By solving Theorem 1, the controller gain matrices

$$\begin{aligned} K=\begin{bmatrix} 0.018 &{} 0.016 &{} 0.018 \\ 0.014 &{} 0.013 &{} 0.014 \\ 0.030 &{} 0.026 &{} 0.030 \end{bmatrix}, \quad F=\begin{bmatrix} 0.010 &{} 0.148 \\ 0.148 &{} 0.422 \\ -0.133 &{} 0.363 \end{bmatrix} \end{aligned}$$

and the observer gain matrices

$$\begin{aligned} L=\begin{bmatrix} 0.035 &{} 0.114 \\ 0.820 &{} -1.698 \\ 0.300 &{} 0.209 \end{bmatrix}, \quad H=\begin{bmatrix} -0.096 &{} -0.010 \\ -0.002 &{} -0.003 \\ -0.000 &{} -0.000 \end{bmatrix} \end{aligned}$$

are independently searched.

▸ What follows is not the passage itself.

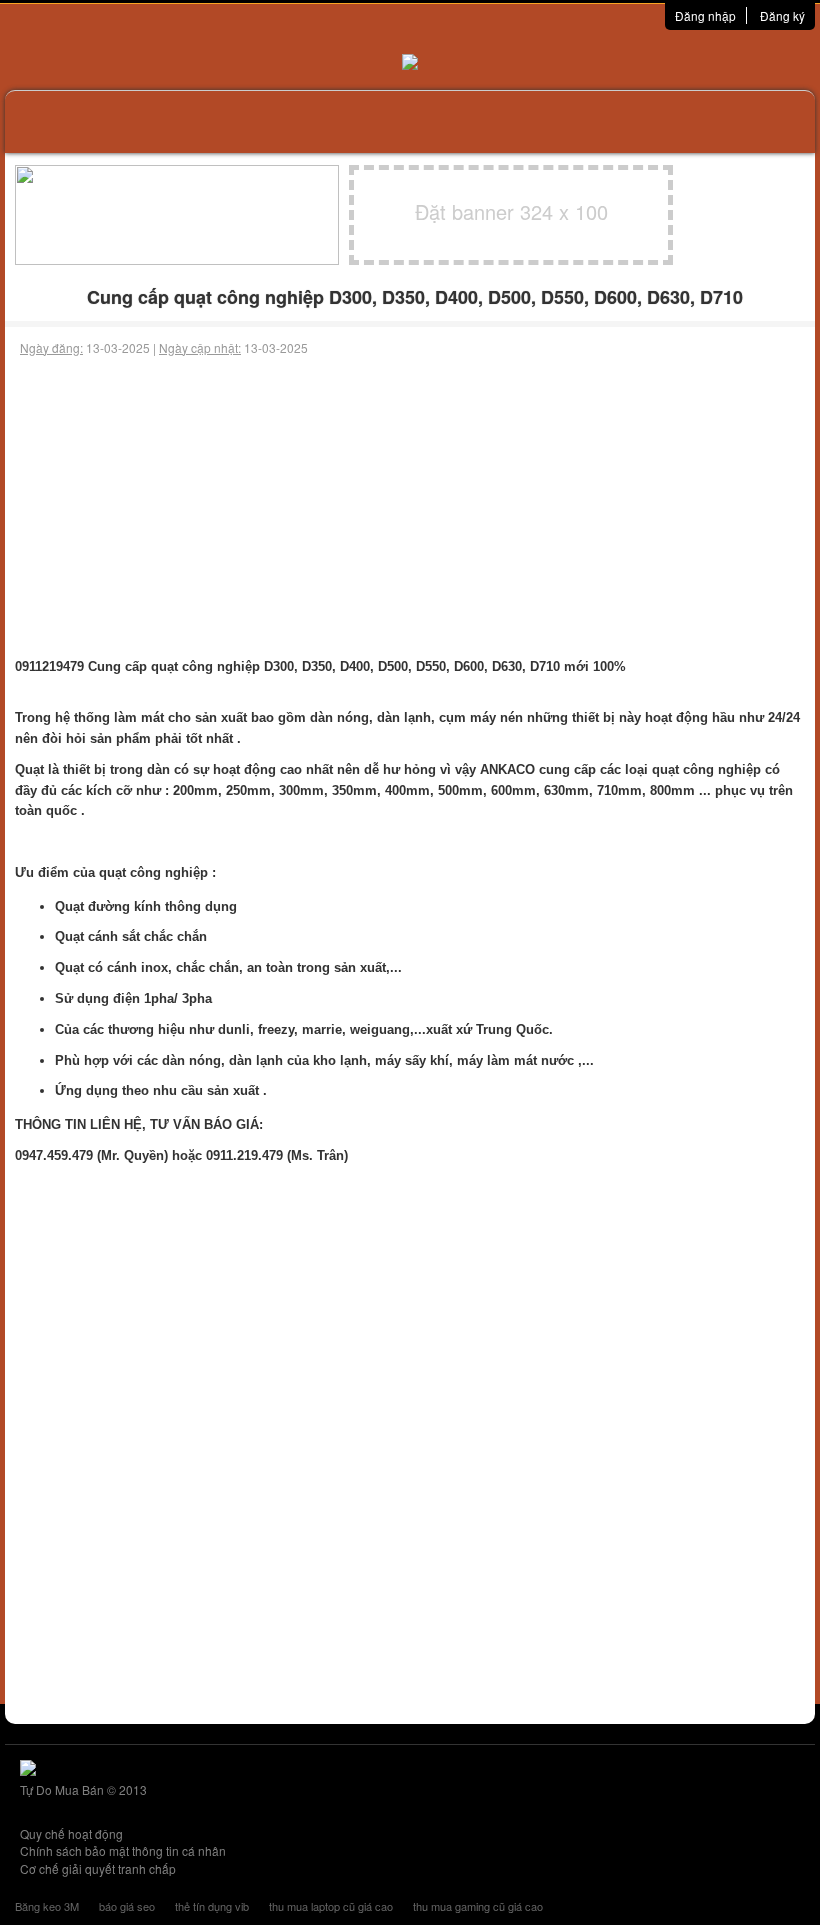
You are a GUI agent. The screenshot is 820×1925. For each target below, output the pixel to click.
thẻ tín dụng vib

The parameters \(\gamma =1.552, \lambda = 0.378, \rho = 2.410, \psi _{1} = 2.118\), and \(\psi _{2} = 7.793\) with \(\lambda _{\min }(P_{1})=1.369\) and \(\lambda _{\min }(P_{2})=2.078\) satisfy (26), proving the closed-loop stability. This result indicates that the separation principle is established for Problem 1. The closed-loop time responses are shown in Fig. 2. Unlike in the results of the compared method, our results demonstrate that the state is positive and well guided to zero in the presence of parametric uncertainties. As shown in the lower-right subfigure, the proposed controller satisfies the \(l_{\infty }\)\(l_{\infty }\) disturbance attenuation performance in (5). The specific evaluated value is \(\frac{\Vert {z_{j}}\Vert _{\infty }}{\Vert {w_{j}}\Vert _{\infty }}=0.171<\gamma\) (\(=1.552\)).

Fig. 2
figure 2

Time response of a Leontief input–output model with uncertainties and disturbances

5 Conclusions

We present a robust positive OBOF \(l_{\infty }\)\(l_{\infty }\) disturbance attenuation technique for uncertain LTI systems. The design condition is formulated as a convex optimization problem in terms of LMIs and an LME. Another contribution of this paper is that the separation principle for the concerned design problem is established. The numerical simulation demonstrates that the proposed methodology is successfully applied to the Leontief input–output model.